Most Americans don’t expect the federal government to stay out of their lives altogether.
What they expect is minimal involvement: Let Washington be the last resort, the one Americans turn to only when they truly can’t devise any alternative.
Given our resourcefulness, that should be rare. As Alexis de Tocqueville, the 19th century French political writer, observed:
The citizen of the United States is taught from infancy to rely upon his own exertions to resist evil and difficulties of life; he looks up on the social authority with an eye of mistrust and anxiety, and he claims assistance only when he is unable to do without it.
Self-reliance characterized the first settlers in this country, and the U.S. Constitution exemplified that spirit by creating a federal government of separate and limited powers—one strong enough to represent a new nation to the world, but weak enough to allow states and individuals to thrive.
Article 1, Section 8 lays out the specific powers vested in Congress. They range from collecting federal taxes and regulating interstate commerce to raising armies for national defense and declaring war.
They include the power to make all laws “necessary and proper” for carrying out any constitutional power—a way to adapt those powers to changing times. As it turns out, the result has been ever more federal laws, stacked as high as the Washington Monument.
On the whole, the Constitution is a marvel of principles and restraint, a unique compass designed to keep the nation both pointed in the right direction and stable in the face of unknowable change in the future.

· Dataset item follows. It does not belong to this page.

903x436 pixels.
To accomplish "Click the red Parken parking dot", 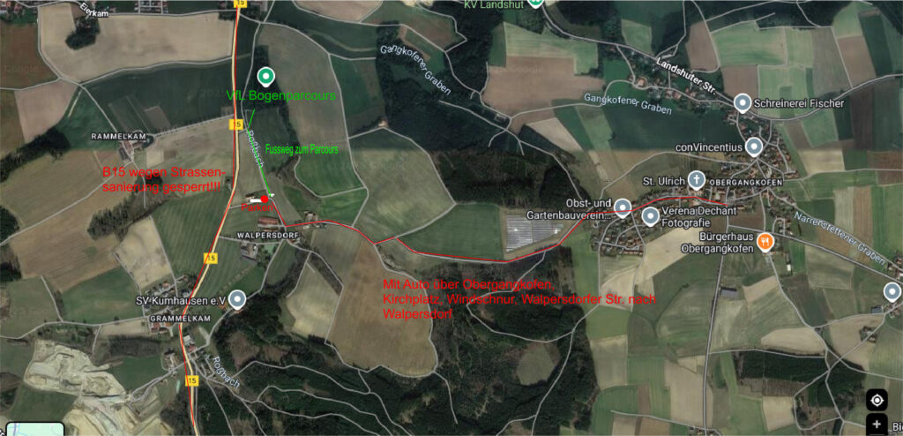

But if we revisit the Constitution’s original impetus—the need to preserve American independence and self-reliance—we realize that what the document does not say is no less important than what it does say.
For example, it does not mention such activities as education, medical care, and retirement security. These issues and others affect self-reliance in profound ways.
The framers excluded them from the Constitution almost certainly because, at the time, most Americans thought they were none of the federal government’s business and were best carried out by individual citizens.
When this important separation of federal and local functions is breached, problems begin. The poor state of our school system is a classic example.
Since 1965, the federal government has spent more than $2 trillion (inflation-adjusted) on K-12 education, according to testimony delivered by Andrew Coulson before the House Education and the Workforce Committee.
Shouldn’t the logical result be all sorts of wonderful academic improvement in U.S. schools?
It hasn’t worked out that way. Since 2012, test scores for American schoolchildren have fallen steadily behind those in Britain, Japan, the Netherlands, Singapore, and most other industrial nations.
In 2015, for example, the United States ranked 35th in math, down from 28th just a few years earlier, coming in behind the Slovak Republic, Hungary, and Lithuania.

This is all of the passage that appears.